個室数に換算すると、・・・数えたことがないので想像がつかない。
むろん、夏休みに冷房が利いているわけもない。
「それだけ?」
「何がそれだけですの!? 夏休みですのよ!?」
まったく、長期休暇早々ついていない。
「よかったぁ〜・・・停学とかだったら大変じゃない」
「・・・そりゃ、そうですけど」
「それに山崎がトイレ掃除の刑なら、元寮長はもっと厳しいんじゃないの? あそこを使おうって言い出したのは、あの人だし」
「ははは、本当にね・・・理不尽ですわ」
当然あたくしは、許可を得たうえでの合宿だと弁明したが、問題は親族以外の男性を宿泊させたことにある。
だが寮で起きたことなら、本来寮長も責任を問われてしかるべきなのだが、今回は名誉寮長が直接話をねじ込んだせいで、寮長へはまったく話が通っていなかったのだ。
つまり、あたくしのスタンドプレーと看做された。
これは理解できるし、そのことで寮長が罰せられても申し訳がないだけだから、却ってよかった。

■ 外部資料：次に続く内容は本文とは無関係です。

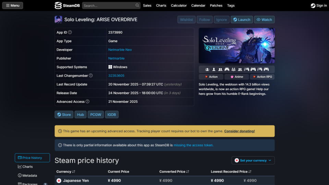Focus the top search field

(108, 5)
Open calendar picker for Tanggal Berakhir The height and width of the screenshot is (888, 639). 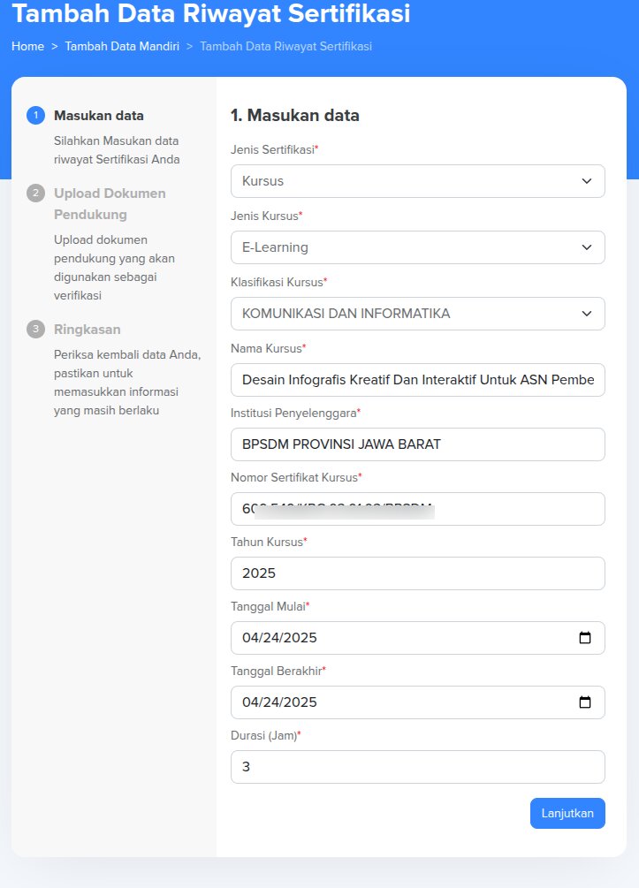pos(584,702)
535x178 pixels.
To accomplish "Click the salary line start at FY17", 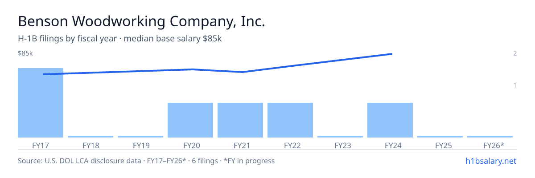I will pos(44,74).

しかし、この度の寮の使用は、元寮長がほぼ独断で決定したのだ。
そして元寮長はというと、これまた今や部外者であるため、処分の対象外。
結局、あたくしだけがその責任を問われたというわけだ。
「なるほどね・・・そうだったんだ」
「まあ、確かに原田さんたちはあたくしが呼び寄せたわけですから、文句を言う筋合いはないのですけど」
「でも本城先輩が何もお咎めなしっていうのは、ちょっと理不尽かもねぇ」
「部外者というのは本当のことですから、それも仕方ありませんわ」
「おっ、珍しく山崎が先輩の肩を持った・・・これはどういう心境の変化!?」
「べ、べつになんでもないですわよっ! ・・・・それより佐伯も小森も、一緒に明日からトイレ掃除ですわよ!」
「うん、わかってるよ」
「あら・・・ずいぶんと物判りがいいのね」
てっきり文句を言われるものと思っていたのに。
「だってそんなの当然じゃない。あたし達3人でオカ研なんだから」
「みくも初音様が行かれるのなら、どこまでもお伴しますぅ!」
Fin.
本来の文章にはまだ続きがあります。